The problem was first noticed when I started checking my unbound logs. I noticed the following message, several times a day:
May 14 06:15:26 unbound[790:0] info: service stopped (unbound 1.13.1).
This was unexpected, so I started checking other logs and found a matching (time) message in syslog:
06:15:26 raspberrypi dhcpcd[562]: eth0: part of Router Advertisement expired
Queries, regarding this on Netgate (I have a pfsense router/firewall) and the unbound user discussion list, didn't return a solution. Luckily, jmccamb asked the question here, a lot of feedback from various users eventually solved the problem.

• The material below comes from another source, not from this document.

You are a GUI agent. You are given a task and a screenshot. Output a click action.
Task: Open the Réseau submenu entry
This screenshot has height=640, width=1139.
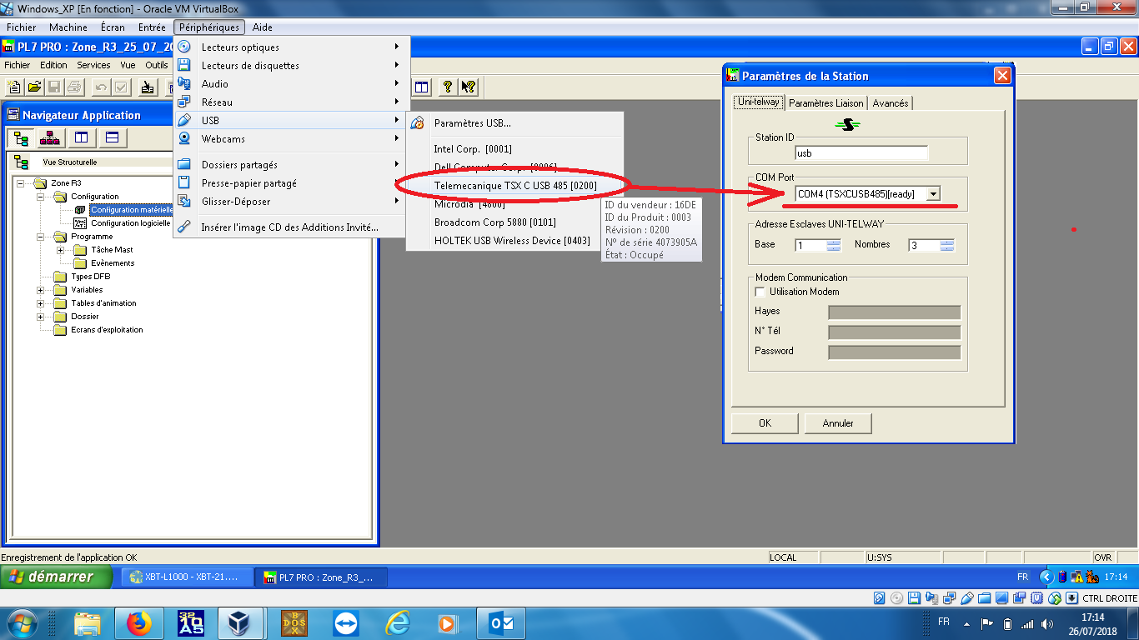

Are you, an unbound user, affected?
The remainder of this topic contains instructions for users that are reasonably familiar with linux. Don't do this, if you're not!
There are two methods you can use to check if you are affected, and need to implement one of the suggested solutions.
Method 1 (recommended):
if you have unbound logging enabled (not he default in the guide), you need to up the verbosity to 1 (which means level 1 gives operational information.
).
Once unbound has been running (you need to restart unbound to activate the setting) for a day or so, run the command (notice / modify the path):
cat /var/log/unbound/unbound.log |grep stopped
remember, if you intentionally restarted unbound, this message will occur at least once, you need to look for stop messages, other than user initiated restarts. If you find unexplainable (not user initiated) stop messages, you are affected.
If you're going to keep these unbound log settings, I strongly recommend to look into / setting up logrotation for this file! If you don't want logging to be permanently enabled, or don't know how to setup logrotation, remove the log settings from you're unbound.conf (and restart), as soon as you've determined you're (not) affected.
Method 2 (for inexperienced users, I strongly recommend to use method 1 - the unbound log):
Bucking_Horn suggested a method to detect signals, sent to unbound:
- install screen (sudo apt-get install screen)
- open a new screen (screen)
- start the trace:
sudo strace -tt -ffo /tmp/trace-unbound -e trace=%signal -p "`pidof unbound`"
- detach from the screen (press CTRL-AD)
The results are logged in /tmp. You'll find a number of files 'trace-unbound', you need to check the file that matches the unbound pid.
- run
pidof unbound
, look at /tmp/trace-unbound.xxx, where xxx matches the result of pidof unbound.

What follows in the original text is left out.